In her article, published by the Christian Post on Wednesday, the student provided her answer, and compared it to those of her classmates:
Sitting in my seventh-grade History Class at a Christian school, I focused my eyes on the text. We were learning about how many Church denominations split into Northern and Southern groups right before the U.S. Civil war.
Our Christian history text mentioned how the Church got involved with the issue of slavery. My teacher put it up for discussion. She asked, “What do you think? Should the Church get involved with the social issues of the day?”
I quickly raised my hand. “I believe the Church should be involved,” I firmly stated. “If it is not the Church's job to uphold God's moral law for society, then whose job is it? If you only follow God during Sundays at church, you should question whether you are truly a Christian. Following Jesus wholeheartedly requires following Him at all times, in all places, and in all circumstances.”
Few of her classmates agreed. One said, “Unless something is obviously wrong … the church should not get involved.” Another said, “The Church should only get involved if no one else stands up.” A third said, “The Church should focus on God.”
The issue was slavery. Was that not an “obvious” wrong? She wrote:
Wasn't it due partially to the fact that this evil was allowed in our society because most Christians did not view slavery from a biblical worldview, and therefore did not stand up for what was right?
She placed the blame on pastors who “don't mix” religion and politics:
I am grateful that my pastor has firmly stood for God's truth on all of these social issues. In fact, my pastor says to always compare what he or any other pastor says with God's Word. Sadly, it appears from my classmates' responses that many pastors do not engage with social issues and severely lack a biblical worldview.
She didn't ask, “How did that happen?” But Eric Metaxas, in his Letter to the American Church, did: “How is it that so many in the American Church of our time have shrunk back from public engagement, and quietly assented to the decidedly unbiblical … view that the truth of God is not applicable [outside] the churches?”

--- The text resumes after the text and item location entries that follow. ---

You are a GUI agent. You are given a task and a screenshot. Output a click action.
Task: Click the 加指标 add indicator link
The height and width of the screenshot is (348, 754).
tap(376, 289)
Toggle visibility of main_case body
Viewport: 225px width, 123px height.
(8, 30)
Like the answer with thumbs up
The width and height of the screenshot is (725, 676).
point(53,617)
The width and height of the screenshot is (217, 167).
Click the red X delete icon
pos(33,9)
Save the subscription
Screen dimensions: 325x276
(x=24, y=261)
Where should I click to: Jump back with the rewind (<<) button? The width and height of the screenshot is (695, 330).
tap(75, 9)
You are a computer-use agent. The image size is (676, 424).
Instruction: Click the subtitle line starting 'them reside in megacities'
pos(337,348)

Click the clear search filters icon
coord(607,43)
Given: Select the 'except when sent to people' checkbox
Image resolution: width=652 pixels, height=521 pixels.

Without explicitly saying so, Metaxas noted the insidious and intentional destruction of the foundations upon which the American Republic was built:
Part of this may be traced back to the 1960s, when the U.S. supreme court took prayer out of the public schools.… It was part of a general trend that was fundamentally mistaken in its views of Jefferson's famous “wall of separation” between church and state.
Rather than protecting people of faith from government intrusion, as the Founders intended — the judiciary instead began to interpret it to mean that the public square should be stripped of faith entirely.
A combination of ignorance and complacency kept Christians and their pastors from rising up in anger and resistance, wrote Metaxas:
Because the American people did not see the dangers of this sufficiently, and because Christian leaders did not speak out boldly, the drift toward an unconstitutional and secular view began to be enshrined in our laws and in our culture.
Another example is the so-called Johnson Amendment. Wrote Metaxas:
It was in 1954 that then-Senator Lyndon Johnson introduced an amendment to the U.S. tax code prohibiting churches — and any other nonprofit organizations — from taking a public stand on political candidates.
If anyone from a pulpit dared to endorse a candidate, that church's tax exemption would be repealed.
It is astonishing that pastors in America allowed this wild idea to go uncontested.
Madeline K, the seventh grader from Virginia, has made her own decision on the matter: “Although I am only a seventh-grade student, I choose to stand up for, wherever God places me … His truth above everything else.”